Assigned task:
Only one stretch of the data below is wanted: the lines from the one with "Task: Open the shopping bag icon" through the one with "Click the camera", repeated exactly.

Data to process:

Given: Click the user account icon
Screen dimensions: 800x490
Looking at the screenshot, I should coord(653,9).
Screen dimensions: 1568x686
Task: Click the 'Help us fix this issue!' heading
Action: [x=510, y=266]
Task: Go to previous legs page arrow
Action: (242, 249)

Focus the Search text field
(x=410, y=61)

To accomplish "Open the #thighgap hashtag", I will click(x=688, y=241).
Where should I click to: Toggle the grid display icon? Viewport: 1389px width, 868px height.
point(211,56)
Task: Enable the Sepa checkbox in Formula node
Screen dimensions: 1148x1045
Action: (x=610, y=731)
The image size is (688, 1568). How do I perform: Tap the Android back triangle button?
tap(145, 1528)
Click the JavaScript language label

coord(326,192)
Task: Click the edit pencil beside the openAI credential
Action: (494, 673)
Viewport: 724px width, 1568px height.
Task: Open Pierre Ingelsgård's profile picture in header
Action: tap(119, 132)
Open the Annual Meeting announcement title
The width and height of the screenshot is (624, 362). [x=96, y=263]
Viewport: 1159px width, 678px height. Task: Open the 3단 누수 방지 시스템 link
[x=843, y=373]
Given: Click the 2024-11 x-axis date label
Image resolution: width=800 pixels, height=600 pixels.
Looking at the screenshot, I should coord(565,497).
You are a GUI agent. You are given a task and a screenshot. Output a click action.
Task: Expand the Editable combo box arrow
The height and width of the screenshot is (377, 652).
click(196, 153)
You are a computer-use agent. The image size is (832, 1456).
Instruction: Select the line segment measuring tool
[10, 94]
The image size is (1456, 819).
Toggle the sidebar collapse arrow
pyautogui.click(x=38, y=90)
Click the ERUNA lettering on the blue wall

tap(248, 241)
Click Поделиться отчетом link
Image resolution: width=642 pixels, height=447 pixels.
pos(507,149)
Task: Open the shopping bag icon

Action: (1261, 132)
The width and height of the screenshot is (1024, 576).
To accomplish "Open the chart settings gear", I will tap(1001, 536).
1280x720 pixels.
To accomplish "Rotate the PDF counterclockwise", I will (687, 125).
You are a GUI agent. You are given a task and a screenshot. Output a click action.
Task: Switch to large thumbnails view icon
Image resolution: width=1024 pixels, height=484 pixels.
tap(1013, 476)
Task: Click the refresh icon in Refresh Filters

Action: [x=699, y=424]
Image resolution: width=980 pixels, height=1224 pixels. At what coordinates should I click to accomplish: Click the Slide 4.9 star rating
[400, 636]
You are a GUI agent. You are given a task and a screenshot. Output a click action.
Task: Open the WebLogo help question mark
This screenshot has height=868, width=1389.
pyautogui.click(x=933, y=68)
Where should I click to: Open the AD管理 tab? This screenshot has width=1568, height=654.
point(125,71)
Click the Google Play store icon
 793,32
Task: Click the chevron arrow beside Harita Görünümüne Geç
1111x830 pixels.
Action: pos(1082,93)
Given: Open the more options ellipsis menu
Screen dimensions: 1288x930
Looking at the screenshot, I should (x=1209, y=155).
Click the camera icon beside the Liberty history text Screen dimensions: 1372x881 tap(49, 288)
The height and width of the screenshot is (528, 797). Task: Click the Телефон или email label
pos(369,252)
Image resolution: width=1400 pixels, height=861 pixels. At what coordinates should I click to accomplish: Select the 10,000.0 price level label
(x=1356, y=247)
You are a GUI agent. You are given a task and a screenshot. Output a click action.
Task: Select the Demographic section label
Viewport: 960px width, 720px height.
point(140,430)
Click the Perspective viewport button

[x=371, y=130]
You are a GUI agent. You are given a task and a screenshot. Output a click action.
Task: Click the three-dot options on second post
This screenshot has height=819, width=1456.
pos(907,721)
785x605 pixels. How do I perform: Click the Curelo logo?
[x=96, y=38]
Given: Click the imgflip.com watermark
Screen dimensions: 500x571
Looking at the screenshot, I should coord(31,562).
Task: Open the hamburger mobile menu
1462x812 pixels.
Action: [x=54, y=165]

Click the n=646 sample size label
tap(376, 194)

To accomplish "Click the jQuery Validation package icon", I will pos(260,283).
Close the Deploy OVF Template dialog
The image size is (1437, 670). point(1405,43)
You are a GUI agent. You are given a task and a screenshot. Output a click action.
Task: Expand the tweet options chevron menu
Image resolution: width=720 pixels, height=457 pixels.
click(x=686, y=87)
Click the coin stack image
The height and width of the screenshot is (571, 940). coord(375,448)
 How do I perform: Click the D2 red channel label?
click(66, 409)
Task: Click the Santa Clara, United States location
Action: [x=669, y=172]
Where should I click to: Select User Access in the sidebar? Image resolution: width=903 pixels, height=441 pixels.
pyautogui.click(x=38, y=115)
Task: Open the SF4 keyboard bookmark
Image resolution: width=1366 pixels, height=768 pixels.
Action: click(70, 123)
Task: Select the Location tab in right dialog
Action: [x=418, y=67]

Exercise response:
Task: Open the shopping bag icon

Action: (1261, 132)
The width and height of the screenshot is (1024, 576).
To accomplish "Open the chart settings gear", I will tap(1001, 536).
1280x720 pixels.
To accomplish "Rotate the PDF counterclockwise", I will (687, 125).
You are a GUI agent. You are given a task and a screenshot. Output a click action.
Task: Switch to large thumbnails view icon
Image resolution: width=1024 pixels, height=484 pixels.
tap(1013, 476)
Task: Click the refresh icon in Refresh Filters

Action: [x=699, y=424]
Image resolution: width=980 pixels, height=1224 pixels. At what coordinates should I click to accomplish: Click the Slide 4.9 star rating
[400, 636]
You are a GUI agent. You are given a task and a screenshot. Output a click action.
Task: Open the WebLogo help question mark
This screenshot has height=868, width=1389.
pyautogui.click(x=933, y=68)
Where should I click to: Open the AD管理 tab? This screenshot has width=1568, height=654.
point(125,71)
Click the Google Play store icon
 793,32
Task: Click the chevron arrow beside Harita Görünümüne Geç
1111x830 pixels.
Action: pos(1082,93)
Given: Open the more options ellipsis menu
Screen dimensions: 1288x930
Looking at the screenshot, I should (x=1209, y=155).
Click the camera icon beside the Liberty history text Screen dimensions: 1372x881 tap(49, 288)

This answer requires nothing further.